*** Opening of SELECTED PASSAGE ***
Question

write a cosine function that has a midline of y = 5, an amplitude of 3, a period of 1, and a horizontal shift of 1/4 to the right.

Explanation:

Step1: Recall the general form of cosine function

The general form of a cosine - function is $y = A\cos(B(x - C))+D$.

Step2: Determine the value of $D$ (mid - line)

The mid - line of the cosine function is given by $y = D$. Since the mid - line is $y = 5$, then $D = 5$.

Step3: Determine the value of $A$ (amplitude)

The amplitude of the cosine function is $|A|$. Given that the amplitude is 3, then $A=\pm3$. Let's take $A = 3$ (we could also take $A=-3$).

Step4: Determine the value of $B$ (period)

The period of the cosine function $y = A\cos(B(x - C))+D$ is $T=\frac{2\pi}{|B|}$. Given that $T = 1$, then $1=\frac{2\pi}{|B|}$, so $|B| = 2\pi$. Let's take $B = 2\pi$.

Step5: Determine the value of $C$ (horizontal shift)

The horizontal shift is given by $C$. Given a horizontal shift of $\frac{1}{4}$ to the right, then $C=\frac{1}{4}$.

Answer:

$y = 3\cos(2\pi(x-\frac{1}{4})) + 5$
*** Close of SELECTED PASSAGE ***
**PROBLEM 1**
In the cosine solution, what formula gives the period of the function?
**PROBLEM 2**
Reproduce the cosine solution word for word, between "The amplitude of" and "of $B$ (period)", inclusive.
*** Opening of STORED DATA ***
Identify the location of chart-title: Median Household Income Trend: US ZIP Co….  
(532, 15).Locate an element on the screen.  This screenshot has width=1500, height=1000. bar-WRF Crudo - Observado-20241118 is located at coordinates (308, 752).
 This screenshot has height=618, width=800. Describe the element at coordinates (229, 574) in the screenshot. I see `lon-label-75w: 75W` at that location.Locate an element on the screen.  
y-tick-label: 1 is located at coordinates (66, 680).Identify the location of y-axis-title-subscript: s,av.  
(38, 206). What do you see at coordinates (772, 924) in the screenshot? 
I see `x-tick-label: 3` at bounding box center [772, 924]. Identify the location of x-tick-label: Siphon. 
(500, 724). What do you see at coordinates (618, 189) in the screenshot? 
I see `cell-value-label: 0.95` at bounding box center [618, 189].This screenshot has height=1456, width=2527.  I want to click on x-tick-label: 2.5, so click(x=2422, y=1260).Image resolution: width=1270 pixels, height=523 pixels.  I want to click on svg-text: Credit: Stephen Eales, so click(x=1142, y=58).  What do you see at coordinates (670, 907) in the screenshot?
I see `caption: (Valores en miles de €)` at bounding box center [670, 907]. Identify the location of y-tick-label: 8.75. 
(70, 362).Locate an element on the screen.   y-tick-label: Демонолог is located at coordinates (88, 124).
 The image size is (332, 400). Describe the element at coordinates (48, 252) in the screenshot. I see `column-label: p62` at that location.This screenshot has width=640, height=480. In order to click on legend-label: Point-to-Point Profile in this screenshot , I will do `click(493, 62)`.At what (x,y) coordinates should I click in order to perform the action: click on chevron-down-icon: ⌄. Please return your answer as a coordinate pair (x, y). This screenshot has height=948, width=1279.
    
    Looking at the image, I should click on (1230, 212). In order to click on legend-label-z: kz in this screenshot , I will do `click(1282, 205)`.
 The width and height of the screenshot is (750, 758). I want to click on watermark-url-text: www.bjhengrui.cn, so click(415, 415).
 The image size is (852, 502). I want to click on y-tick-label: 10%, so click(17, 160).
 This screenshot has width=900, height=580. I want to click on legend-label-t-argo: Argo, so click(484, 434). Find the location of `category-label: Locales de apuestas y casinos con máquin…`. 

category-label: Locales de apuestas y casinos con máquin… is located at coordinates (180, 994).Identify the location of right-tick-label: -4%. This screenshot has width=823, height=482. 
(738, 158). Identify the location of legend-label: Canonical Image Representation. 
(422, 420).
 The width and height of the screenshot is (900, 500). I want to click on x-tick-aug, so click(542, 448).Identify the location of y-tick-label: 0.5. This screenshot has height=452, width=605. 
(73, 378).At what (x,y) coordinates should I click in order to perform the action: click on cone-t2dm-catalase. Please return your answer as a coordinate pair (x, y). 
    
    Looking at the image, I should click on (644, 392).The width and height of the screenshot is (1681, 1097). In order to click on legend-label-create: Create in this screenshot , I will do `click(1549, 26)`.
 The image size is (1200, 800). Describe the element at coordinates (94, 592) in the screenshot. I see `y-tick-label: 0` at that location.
*** Close of STORED DATA ***
**PROBLEM SOLUTION 1**
The period is T = 2π/|B|.

**PROBLEM SOLUTION 2**
The amplitude of the cosine function is $|A|$. Given that the amplitude is 3, then $A=\pm3$. Let's take $A = 3$ (we could also take $A=-3$).

Step4: Determine the value of $B$ (period)